# The Filament Coil



## Derick (9/1/14)

http://imgur.com/a/GUpyy


----------



## Gizmo (9/1/14)

Interesting. So simple to build, wonder how it vapes.


----------



## Stroodlepuff (9/1/14)

wow


----------



## 1am7h30n3 (9/1/14)

Who's going to be the first to try this?


----------



## Zegee (9/1/14)

Looks hectic seems like a juice hog.
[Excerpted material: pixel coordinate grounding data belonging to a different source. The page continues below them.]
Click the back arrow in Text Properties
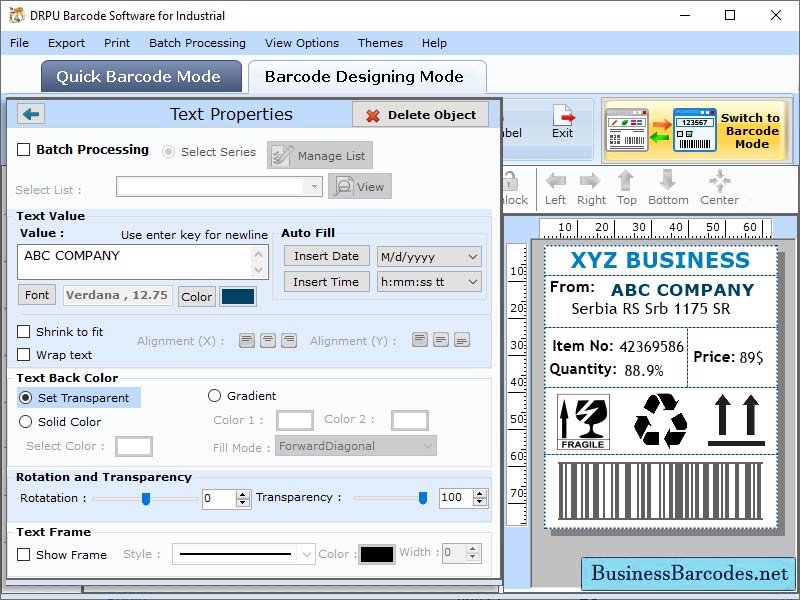Screen dimensions: 800x600 (x=29, y=114)
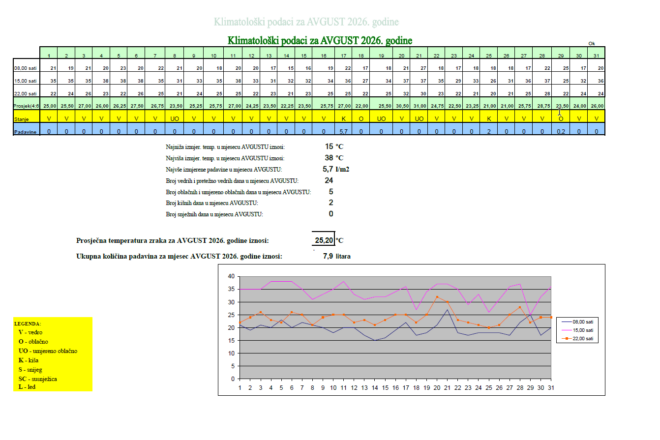Click the number 24 clear days count
The height and width of the screenshot is (440, 660).
coord(329,180)
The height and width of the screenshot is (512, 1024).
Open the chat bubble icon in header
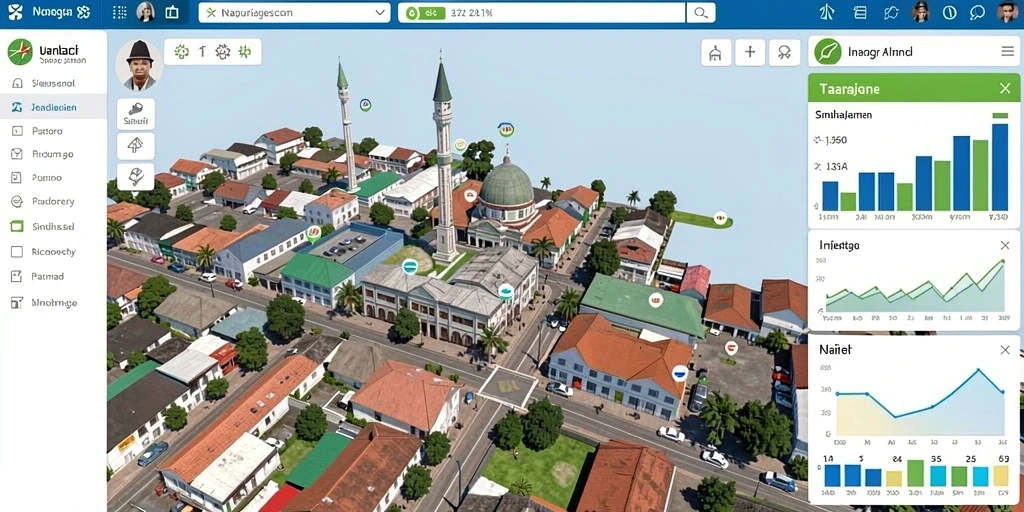click(x=978, y=12)
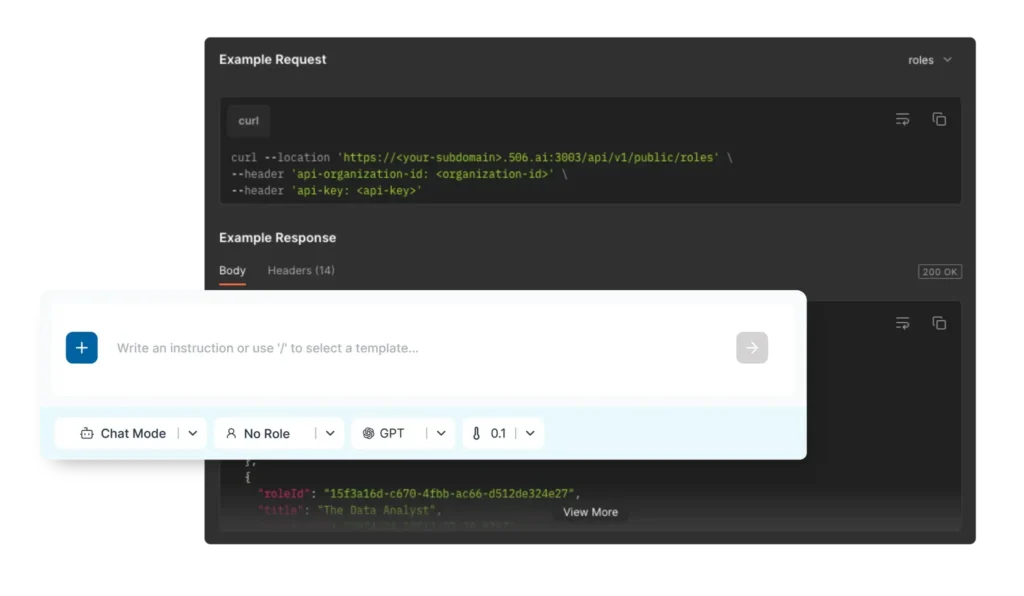This screenshot has width=1024, height=596.
Task: Click the copy icon for the curl request
Action: 939,118
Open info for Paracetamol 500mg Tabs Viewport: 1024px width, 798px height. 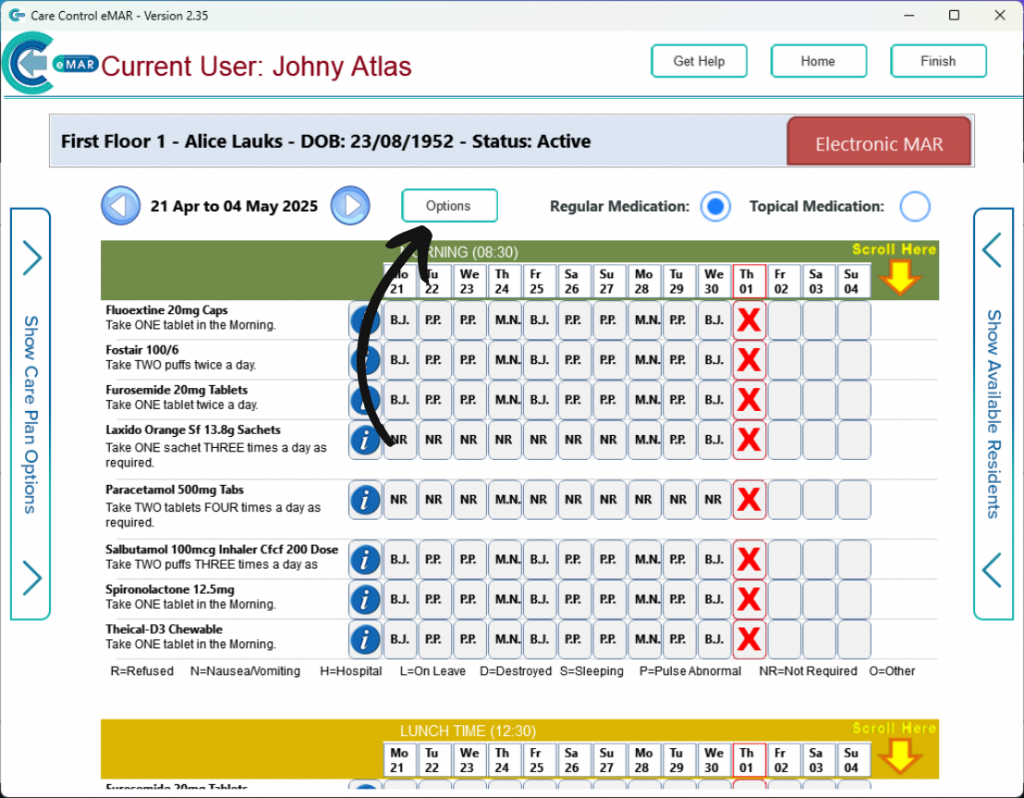click(364, 499)
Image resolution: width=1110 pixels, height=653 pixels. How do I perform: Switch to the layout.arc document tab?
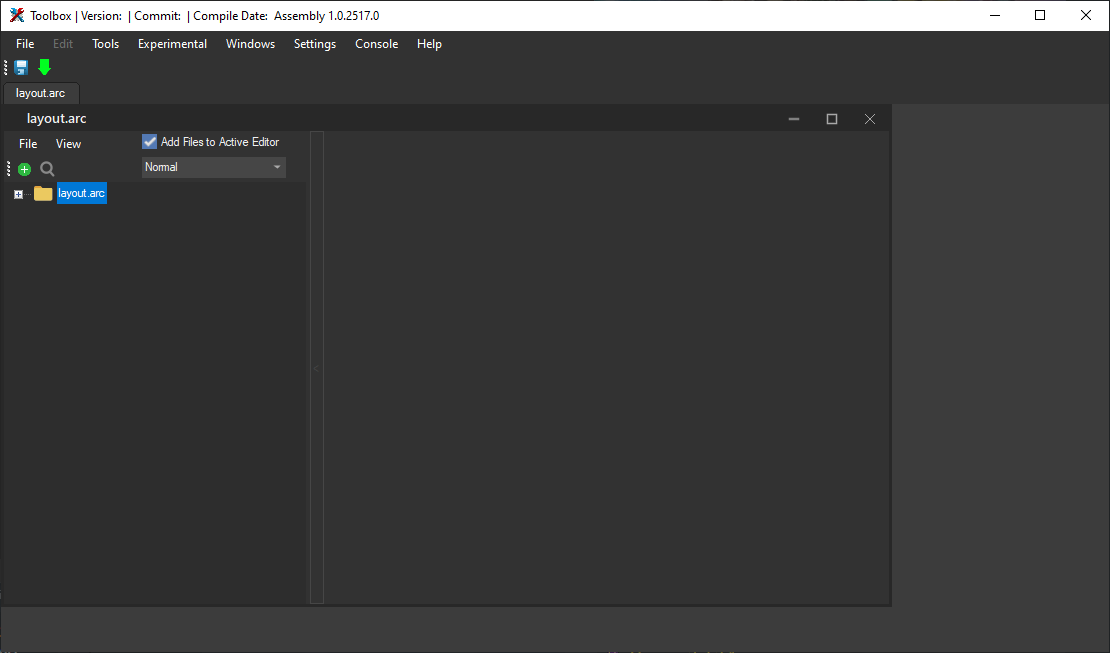pyautogui.click(x=41, y=93)
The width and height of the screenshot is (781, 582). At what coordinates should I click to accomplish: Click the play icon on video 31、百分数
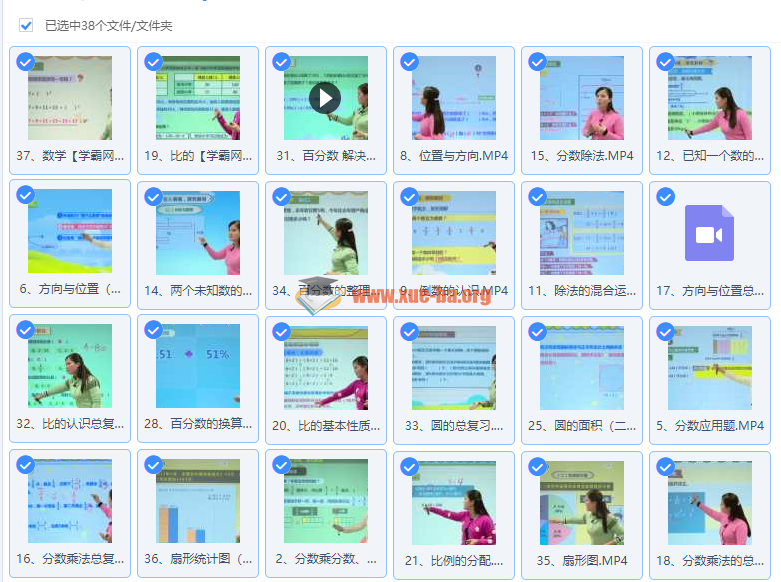324,98
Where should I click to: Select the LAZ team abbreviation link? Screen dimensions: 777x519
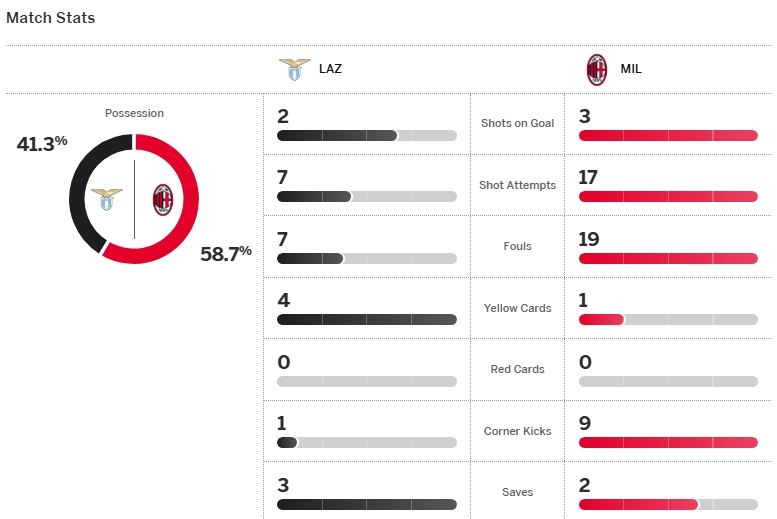click(330, 70)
The build not the guy in the pic 

sent from my EviC 2.0

Reactions: Like 1


----------



## TylerD (9/1/14)

How about a twisted filament......


----------



## TylerD (9/1/14)

I think a ***** to build without tale holes tho!


----------



## RevnLucky7 (9/1/14)

That looks like an quad coil right?

Reactions: Agree 1


----------



## Tw!st3dVaP0r (9/1/14)

Air flow ? U wnt get airflow evenly over the entire coil.. ull need dual 3mm + air holes 

Sent from my GT-I9500 using Tapatalk


----------



## RevnLucky7 (10/1/14)

Going to try this with 32g as a dual. 

Sent from the Millennium Falcon


----------



## TylerD (10/1/14)

Tried a single, but it keeps on standing up...

..

Reactions: Funny 7


----------



## Tw!st3dVaP0r (10/1/14)

TylerD said:


> Tried a single, but it keeps on standing up...
> 
> ..
> View attachment 645




what juice did u use looks like that has some viagra lol

bet with that build the juice splatters everywhere

Reactions: Like 1 | Funny 4


----------



## Riaz (10/1/14)

Tw!st3dVaP0r said:


> what juice did u use looks like that has some viagra lol
> 
> bet with that build the juice splatters everywhere



OMG

that is funny, just laughed out so loud in my quiet office now

Reactions: Funny 2


----------



## Stroodlepuff (10/1/14)

Entertained for days!!!! You guys never cease to crack me up


----------



## Rowan Francis (10/1/14)

I rekon thats a one hit wonder 

Sent from my GT-I9300 using Tapatalk

Reactions: Like 1


----------